Delayed Fusion: Integrating Large Language Models into First-Pass Decoding in End-to-end Speech Recognition
Takaaki Hori, Martin Kocour, Adnan Haider, Erik McDermott, Xiaodan Zhuang
TL;DR
This paper tackles the challenge of incorporating large language models into end-to-end ASR without retraining or excessive computation. It introduces delayed fusion, a decoding-time mechanism that applies LM scores to pruned ASR hypotheses and, when needed, re-tokenizes words to align ASR and LLM vocabularies, enabling efficient and flexible integration. Two fusion schemes—shortest-hypothesis and fixed-interval—pair with batched LLM scoring and GPU KV caching to control the trade-off between speed and accuracy. Experiments on LibriHeavy with OpenLLaMA and Mistral LLMs show that delayed fusion yields faster decoding than shallow fusion while delivering comparable or better WER, and superior performance to N-best rescoring in many settings, supporting streaming deployment and broad applicability.
Abstract
This paper presents an efficient decoding approach for end-to-end automatic speech recognition (E2E-ASR) with large language models (LLMs).
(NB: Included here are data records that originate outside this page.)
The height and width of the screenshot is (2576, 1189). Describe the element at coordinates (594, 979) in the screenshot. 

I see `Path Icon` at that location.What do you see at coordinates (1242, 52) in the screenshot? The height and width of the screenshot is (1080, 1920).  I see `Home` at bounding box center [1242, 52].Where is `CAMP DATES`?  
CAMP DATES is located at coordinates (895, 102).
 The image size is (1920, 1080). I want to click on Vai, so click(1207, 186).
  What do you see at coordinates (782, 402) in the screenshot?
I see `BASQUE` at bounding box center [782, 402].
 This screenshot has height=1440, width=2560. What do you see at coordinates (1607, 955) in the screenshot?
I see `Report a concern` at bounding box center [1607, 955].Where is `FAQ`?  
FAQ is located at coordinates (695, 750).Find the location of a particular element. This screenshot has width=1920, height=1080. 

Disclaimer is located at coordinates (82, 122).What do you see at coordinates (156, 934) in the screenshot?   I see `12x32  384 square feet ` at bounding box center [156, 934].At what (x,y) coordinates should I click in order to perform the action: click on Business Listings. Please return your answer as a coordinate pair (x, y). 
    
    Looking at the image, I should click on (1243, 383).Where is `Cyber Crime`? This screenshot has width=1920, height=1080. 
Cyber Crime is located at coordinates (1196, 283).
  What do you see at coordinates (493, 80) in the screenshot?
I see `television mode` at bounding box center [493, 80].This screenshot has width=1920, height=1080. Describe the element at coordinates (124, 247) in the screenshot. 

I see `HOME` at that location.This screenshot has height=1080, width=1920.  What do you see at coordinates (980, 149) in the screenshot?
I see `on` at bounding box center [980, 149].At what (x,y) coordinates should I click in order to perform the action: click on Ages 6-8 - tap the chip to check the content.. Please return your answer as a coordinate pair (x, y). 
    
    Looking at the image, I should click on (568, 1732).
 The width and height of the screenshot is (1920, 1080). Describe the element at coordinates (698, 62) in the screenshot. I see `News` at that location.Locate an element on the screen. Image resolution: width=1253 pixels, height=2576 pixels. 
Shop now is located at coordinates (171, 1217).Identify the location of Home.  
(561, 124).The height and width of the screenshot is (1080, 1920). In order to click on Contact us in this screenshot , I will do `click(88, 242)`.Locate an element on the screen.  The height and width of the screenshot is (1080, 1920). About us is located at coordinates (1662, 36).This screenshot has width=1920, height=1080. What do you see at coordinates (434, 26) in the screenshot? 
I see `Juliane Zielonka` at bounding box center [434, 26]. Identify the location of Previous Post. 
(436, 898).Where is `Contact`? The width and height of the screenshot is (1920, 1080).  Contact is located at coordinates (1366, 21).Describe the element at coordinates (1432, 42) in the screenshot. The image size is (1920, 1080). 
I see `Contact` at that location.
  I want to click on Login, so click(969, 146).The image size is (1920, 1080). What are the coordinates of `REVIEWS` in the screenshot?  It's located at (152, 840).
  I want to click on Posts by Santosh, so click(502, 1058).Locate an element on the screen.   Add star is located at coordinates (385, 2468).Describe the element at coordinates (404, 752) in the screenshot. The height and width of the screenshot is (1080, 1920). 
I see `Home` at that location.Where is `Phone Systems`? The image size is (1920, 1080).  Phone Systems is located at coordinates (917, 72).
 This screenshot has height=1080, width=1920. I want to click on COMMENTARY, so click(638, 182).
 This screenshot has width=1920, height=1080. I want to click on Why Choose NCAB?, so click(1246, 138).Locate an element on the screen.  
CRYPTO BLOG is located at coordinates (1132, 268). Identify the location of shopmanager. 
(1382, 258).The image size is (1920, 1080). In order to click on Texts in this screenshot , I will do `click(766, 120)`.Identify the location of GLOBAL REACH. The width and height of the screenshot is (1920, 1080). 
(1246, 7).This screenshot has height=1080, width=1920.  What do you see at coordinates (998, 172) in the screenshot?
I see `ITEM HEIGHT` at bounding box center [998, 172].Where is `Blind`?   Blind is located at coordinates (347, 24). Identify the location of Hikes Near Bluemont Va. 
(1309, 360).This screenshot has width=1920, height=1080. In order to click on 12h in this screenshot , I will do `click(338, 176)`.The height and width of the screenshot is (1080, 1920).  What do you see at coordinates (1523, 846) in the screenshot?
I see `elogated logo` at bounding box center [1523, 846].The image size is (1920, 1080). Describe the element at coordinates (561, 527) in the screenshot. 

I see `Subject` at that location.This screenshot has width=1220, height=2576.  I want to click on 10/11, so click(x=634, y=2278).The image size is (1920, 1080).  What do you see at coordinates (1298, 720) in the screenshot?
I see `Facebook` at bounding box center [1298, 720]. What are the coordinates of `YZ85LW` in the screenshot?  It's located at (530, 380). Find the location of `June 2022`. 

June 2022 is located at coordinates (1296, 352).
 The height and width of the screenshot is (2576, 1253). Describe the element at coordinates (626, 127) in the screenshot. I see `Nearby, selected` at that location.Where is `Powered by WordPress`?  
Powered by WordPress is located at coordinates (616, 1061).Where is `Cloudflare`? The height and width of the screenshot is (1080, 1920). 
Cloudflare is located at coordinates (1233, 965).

Although shallow fusion is the most common approach to incorporate language models into E2E-ASR decoding, we face two practical problems with LLMs. (1) LLM inference is computationally costly. (2) There may be a vocabulary mismatch between the ASR model and the LLM. To resolve this mismatch, we need to retrain the ASR model and/or the LLM, which is at best time-consuming and in many cases not feasible. We propose "delayed fusion," which applies LLM scores to ASR hypotheses with a delay during decoding and enables easier use of pre-trained LLMs in ASR tasks. This method can reduce not only the number of hypotheses scored by the LLM but also the number of LLM inference calls. It also allows re-tokenizion of ASR hypotheses during decoding if ASR and LLM employ different tokenizations. We demonstrate that delayed fusion provides improved decoding speed and accuracy compared to shallow fusion and N-best rescoring using the LibriHeavy ASR corpus and three public LLMs, OpenLLaMA 3B & 7B and Mistral 7B.